Capítulo

5

El coche del suboficial se detuvo una calle antes de llegar a la tienda del viejo Louis, aunque por la suerte para el pobre hombre, ningún soldado alemán salió del vehículo. Elisabeth Braun abrió la puerta de la tienda y cuando el hombre la vio, supo al instante que era ella.

—Pero señorita, ¿dónde ha estado en estas dos semanas? Creía que le había pasado algo —dijo el hombre preocupado.

Elisabeth le sonrió y dijo:

—Mi tía necesitaba de mis cuidados y teníamos comida de sobra, así que preferí no venir. Pero ahora nos escasea, por lo que no pasará nada por dejarla sola unas horas —mintió la doctora Braun.

—En ese caso, ¿qué desea? —preguntó amablemente el viejo Louis.

La mujer sacó una larga lista de su bolso y se la entregó al tendero. Éste la observó detenidamente y después comenzó a recorrer las estanterías buscando aquello que la doctora necesitaba.

En ese mismo momento la puerta de la tienda se abrió y un joven entró. Caminó hacia el estante donde estaban colocados los cebos para pescar y el destino quiso que justo al lado, entre los cebos y las patatas, hubiese uno de los productos de la lista de Elisabeth, lo que provocó el encuentro entre ambos.

—Vaya, vaya, qué curiosa es la vida —dijo el viejo Louis—. Señorita, le presento a Pierre, capitán de barco y comerciante en algunas ocasiones. Será mejor que negocie con él mientras yo sigo con la lista.

Elisabeth miró a Pierre y éste la observó a ella. Era como si el momento de su encuentro ya estuviese predestinado, pues ninguno de los dos se sorprendió al verse.
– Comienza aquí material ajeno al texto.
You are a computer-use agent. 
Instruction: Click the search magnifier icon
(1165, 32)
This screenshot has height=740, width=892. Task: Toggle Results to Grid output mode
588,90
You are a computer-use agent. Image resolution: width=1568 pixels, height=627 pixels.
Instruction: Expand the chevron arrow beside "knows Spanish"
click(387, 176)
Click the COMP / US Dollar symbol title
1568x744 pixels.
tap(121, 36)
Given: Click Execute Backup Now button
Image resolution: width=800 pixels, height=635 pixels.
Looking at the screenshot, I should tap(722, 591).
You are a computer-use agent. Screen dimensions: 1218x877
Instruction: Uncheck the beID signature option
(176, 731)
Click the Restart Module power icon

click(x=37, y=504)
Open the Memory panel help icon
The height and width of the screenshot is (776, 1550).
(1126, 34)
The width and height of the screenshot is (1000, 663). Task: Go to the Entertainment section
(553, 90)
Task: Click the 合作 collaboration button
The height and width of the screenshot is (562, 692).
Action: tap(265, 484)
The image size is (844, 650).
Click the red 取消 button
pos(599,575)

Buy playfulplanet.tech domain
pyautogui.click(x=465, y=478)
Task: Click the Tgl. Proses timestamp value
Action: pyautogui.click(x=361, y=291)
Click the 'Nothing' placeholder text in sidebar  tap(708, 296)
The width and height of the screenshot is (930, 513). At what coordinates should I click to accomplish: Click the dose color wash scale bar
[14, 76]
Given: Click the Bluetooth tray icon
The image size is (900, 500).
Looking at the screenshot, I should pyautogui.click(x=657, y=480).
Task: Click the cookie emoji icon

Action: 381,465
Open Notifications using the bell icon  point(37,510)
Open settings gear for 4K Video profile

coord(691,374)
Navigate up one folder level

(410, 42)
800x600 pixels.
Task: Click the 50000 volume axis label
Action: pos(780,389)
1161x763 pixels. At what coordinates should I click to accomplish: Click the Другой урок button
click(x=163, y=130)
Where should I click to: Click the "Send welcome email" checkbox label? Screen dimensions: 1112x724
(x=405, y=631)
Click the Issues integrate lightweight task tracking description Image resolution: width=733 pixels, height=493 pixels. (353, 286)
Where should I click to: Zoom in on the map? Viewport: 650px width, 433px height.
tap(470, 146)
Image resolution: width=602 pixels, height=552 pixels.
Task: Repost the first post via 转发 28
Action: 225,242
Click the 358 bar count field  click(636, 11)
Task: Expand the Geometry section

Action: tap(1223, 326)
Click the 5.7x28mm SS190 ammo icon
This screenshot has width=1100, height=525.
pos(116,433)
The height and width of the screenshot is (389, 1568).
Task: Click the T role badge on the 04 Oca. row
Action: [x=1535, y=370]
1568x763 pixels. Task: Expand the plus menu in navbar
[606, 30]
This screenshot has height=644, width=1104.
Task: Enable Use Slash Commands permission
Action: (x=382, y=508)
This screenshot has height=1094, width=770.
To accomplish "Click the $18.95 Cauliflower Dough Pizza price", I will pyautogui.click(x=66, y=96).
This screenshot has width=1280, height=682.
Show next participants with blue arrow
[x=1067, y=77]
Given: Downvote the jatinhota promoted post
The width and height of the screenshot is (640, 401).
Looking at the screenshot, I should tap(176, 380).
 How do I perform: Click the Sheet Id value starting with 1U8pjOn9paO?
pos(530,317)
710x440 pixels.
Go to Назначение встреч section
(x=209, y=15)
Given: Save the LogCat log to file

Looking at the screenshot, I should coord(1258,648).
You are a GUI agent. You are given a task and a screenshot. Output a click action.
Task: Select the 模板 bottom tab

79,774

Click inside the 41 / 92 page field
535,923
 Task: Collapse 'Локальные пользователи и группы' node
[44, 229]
Sus ojos se entrelazaron y ambos grabaron la imagen del otro en su cabeza.

Intentando ser lo más directa posible, Elisabeth dijo:

—¿Es usted el que partirá hacia Suiza dentro de unos meses? —dijo la mujer sin bajar la mirada.

El chico estuvo callado durante unos segundos y después, costándole pronunciar palabra, respondió:

—Sí… sí, señorita, zarpo el día uno de julio hacia Ginebra, ¿le interesa? —preguntó sin pestañear.

—La verdad es que sí —dijo seriamente la doctora—; en cuanto termine de cuidar a mi tía debo ir a Suiza de inmediato.

—No será fácil que los alemanes no se den cuenta de que usted viaja a bordo, pero puedo ocultarla entre la mercancía; sí, con eso bastará —dijo el muchacho afirmativamente.

—Y, ¿cuánto me costaría? —preguntó la doctora intrigada.

—Por ser usted, se lo dejo en 300 francos suizos —dijo el chico tranquilamente.

La mujer lo miró indignada y por poco le grita; el lazo que los unía se hizo añicos.

—¡Cómo se atreve a cobrarme tal cantidad de dinero! —dijo en voz alta la doctora.

—Es lo que tiene correr riesgos y evitar que le maten —dijo sonriendo el muchacho—. ¿De acuerdo entonces?

Pensándolo unos segundos y a regañadientes, la mujer aceptó.

—Está bien, pero sólo podré pagarle cuando lleguemos a Suiza, antes me será imposible —explicó la mujer intentando que aceptara su condición.

—De acuerdo, pero será mejor que lo haga o la denunciaré a los alemanes, ¿le queda claro? —dijo el muchacho estrechando la mano de Elisabeth y así sellando el pacto.

Después de ver aquella escena, el viejo Louis se acercó a la doctora y dijo:

—Lamento interrumpir, pero ya he encontrado todo lo que había en la lista, señorita —dijo el hombre sonriendo.

—¡Oh! Muchas gracias, monsieur, ahora mismo le pago por ello —dijo la doctora devolviéndole la sonrisa y apurando para que el suboficial no sospechase por su tardanza.

Cuando estaba a punto de salir por la puerta, Pierre le dijo:

—Aún no sé su nombre.

La doctora se volvió pero fue demasiado tarde, pues su figura estaba a la vista del suboficial y éste hizo ademán de salir del coche.

La doctora lo vio y, sin mediar palabra con Pierre ni despedirse del viejo Louis, salió a paso rápido de la tienda en dirección al vehículo.

—¿Has visto eso? —dijo Pierre a Louis desconcertado.

—Sí, es extraño. Y, ¿quién será el que la lleva en coche? —respondió el viejo igual de confuso.

—¿Por qué ha tardado tanto? —preguntó el suboficial desconfiando.

—El dueño tuvo que ir al almacén porque había cosas que no tenía en la tienda —mintió la mujer.

A partir de ahí el trayecto fue silencioso y después los ojos de Elisabeth se nublaron de nuevo.